● **Problem statement**
A line below contains "پروژه مسکونی (209, 458)", and a later one contains "alle Bewertungen (393, 1768)". Repeat both, with every line between them, exactly.

[Stored data entries]
###
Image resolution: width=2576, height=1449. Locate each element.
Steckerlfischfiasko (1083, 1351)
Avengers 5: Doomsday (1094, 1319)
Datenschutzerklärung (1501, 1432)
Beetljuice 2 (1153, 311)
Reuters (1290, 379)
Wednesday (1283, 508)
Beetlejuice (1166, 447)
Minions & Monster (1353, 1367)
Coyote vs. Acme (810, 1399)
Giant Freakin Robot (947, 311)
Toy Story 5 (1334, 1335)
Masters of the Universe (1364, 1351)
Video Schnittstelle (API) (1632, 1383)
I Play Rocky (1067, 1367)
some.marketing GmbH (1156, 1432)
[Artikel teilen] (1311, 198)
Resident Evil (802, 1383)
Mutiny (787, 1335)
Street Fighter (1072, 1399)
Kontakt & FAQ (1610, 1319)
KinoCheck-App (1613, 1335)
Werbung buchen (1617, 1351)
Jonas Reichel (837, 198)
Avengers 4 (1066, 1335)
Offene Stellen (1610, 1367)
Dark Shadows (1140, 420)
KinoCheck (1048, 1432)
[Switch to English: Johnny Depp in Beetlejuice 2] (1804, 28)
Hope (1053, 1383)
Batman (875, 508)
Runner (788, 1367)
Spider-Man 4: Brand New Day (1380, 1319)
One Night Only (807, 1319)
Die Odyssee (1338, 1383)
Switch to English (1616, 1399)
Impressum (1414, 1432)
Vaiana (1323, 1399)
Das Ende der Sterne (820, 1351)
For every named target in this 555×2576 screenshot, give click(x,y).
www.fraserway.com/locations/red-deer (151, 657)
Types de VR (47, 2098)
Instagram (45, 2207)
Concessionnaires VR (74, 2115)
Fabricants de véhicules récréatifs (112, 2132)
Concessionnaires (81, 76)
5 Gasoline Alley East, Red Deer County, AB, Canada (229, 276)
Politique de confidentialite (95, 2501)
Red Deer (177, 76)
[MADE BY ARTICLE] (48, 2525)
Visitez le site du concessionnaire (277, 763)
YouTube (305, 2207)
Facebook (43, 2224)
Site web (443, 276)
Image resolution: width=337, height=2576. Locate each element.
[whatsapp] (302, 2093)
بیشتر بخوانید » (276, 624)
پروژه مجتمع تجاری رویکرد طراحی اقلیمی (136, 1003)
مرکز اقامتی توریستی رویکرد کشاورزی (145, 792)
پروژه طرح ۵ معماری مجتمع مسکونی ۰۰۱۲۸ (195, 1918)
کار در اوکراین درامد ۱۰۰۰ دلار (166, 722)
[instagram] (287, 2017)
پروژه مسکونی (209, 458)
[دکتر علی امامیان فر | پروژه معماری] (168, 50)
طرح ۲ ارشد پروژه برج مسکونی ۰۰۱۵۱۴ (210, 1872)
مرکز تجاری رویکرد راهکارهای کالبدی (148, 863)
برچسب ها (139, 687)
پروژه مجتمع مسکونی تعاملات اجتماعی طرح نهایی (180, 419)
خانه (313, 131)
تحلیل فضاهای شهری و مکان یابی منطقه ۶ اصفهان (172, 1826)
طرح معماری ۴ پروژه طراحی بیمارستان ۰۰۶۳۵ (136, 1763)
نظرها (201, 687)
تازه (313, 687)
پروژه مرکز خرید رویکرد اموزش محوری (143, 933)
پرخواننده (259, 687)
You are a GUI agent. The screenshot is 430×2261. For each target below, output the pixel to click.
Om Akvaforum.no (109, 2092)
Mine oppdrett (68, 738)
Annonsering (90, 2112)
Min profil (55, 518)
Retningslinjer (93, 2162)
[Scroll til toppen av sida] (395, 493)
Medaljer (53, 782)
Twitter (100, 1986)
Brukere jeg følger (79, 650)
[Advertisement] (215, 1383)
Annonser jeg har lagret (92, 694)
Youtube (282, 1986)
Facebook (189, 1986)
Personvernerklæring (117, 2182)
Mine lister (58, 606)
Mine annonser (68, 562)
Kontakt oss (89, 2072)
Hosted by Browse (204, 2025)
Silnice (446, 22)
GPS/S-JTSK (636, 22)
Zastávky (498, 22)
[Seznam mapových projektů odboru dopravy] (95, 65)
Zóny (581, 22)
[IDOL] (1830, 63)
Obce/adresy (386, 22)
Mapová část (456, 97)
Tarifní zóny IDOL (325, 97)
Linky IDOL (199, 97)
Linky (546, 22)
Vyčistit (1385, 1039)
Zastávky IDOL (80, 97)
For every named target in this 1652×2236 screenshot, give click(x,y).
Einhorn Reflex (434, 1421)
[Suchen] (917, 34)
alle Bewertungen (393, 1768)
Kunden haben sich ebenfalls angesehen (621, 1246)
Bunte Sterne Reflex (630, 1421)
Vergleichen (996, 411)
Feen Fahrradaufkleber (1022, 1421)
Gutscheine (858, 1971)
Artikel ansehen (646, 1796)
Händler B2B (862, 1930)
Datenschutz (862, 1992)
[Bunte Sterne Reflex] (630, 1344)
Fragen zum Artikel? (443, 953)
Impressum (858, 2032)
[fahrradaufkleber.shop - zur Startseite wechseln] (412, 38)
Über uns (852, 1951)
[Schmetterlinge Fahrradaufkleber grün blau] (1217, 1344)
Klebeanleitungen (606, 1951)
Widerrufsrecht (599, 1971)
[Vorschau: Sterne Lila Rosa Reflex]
###
● **Response below**
پروژه مسکونی (209, 458)
[دکتر علی امامیان فر | پروژه معماری] (168, 50)
طرح ۲ ارشد پروژه برج مسکونی ۰۰۱۵۱۴ (210, 1872)
مرکز تجاری رویکرد راهکارهای کالبدی (148, 863)
برچسب ها (139, 687)
پروژه مجتمع مسکونی تعاملات اجتماعی طرح نهایی (180, 419)
خانه (313, 131)
تحلیل فضاهای شهری و مکان یابی منطقه ۶ اصفهان (172, 1826)
طرح معماری ۴ پروژه طراحی بیمارستان ۰۰۶۳۵ (136, 1763)
نظرها (201, 687)
تازه (313, 687)
پروژه مرکز خرید رویکرد اموزش محوری (143, 933)
پرخواننده (259, 687)
You are a GUI agent. The screenshot is 430×2261. For each target below, output the pixel to click.
Om Akvaforum.no (109, 2092)
Mine oppdrett (68, 738)
Annonsering (90, 2112)
Min profil (55, 518)
Retningslinjer (93, 2162)
[Scroll til toppen av sida] (395, 493)
Medaljer (53, 782)
Twitter (100, 1986)
Brukere jeg følger (79, 650)
[Advertisement] (215, 1383)
Annonser jeg har lagret (92, 694)
Youtube (282, 1986)
Facebook (189, 1986)
Personvernerklæring (117, 2182)
Mine lister (58, 606)
Mine annonser (68, 562)
Kontakt oss (89, 2072)
Hosted by Browse (204, 2025)
Silnice (446, 22)
GPS/S-JTSK (636, 22)
Zastávky (498, 22)
[Seznam mapových projektů odboru dopravy] (95, 65)
Zóny (581, 22)
[IDOL] (1830, 63)
Obce/adresy (386, 22)
Mapová část (456, 97)
Tarifní zóny IDOL (325, 97)
Linky IDOL (199, 97)
Linky (546, 22)
Vyčistit (1385, 1039)
Zastávky IDOL (80, 97)
For every named target in this 1652×2236 screenshot, give click(x,y).
Einhorn Reflex (434, 1421)
[Suchen] (917, 34)
alle Bewertungen (393, 1768)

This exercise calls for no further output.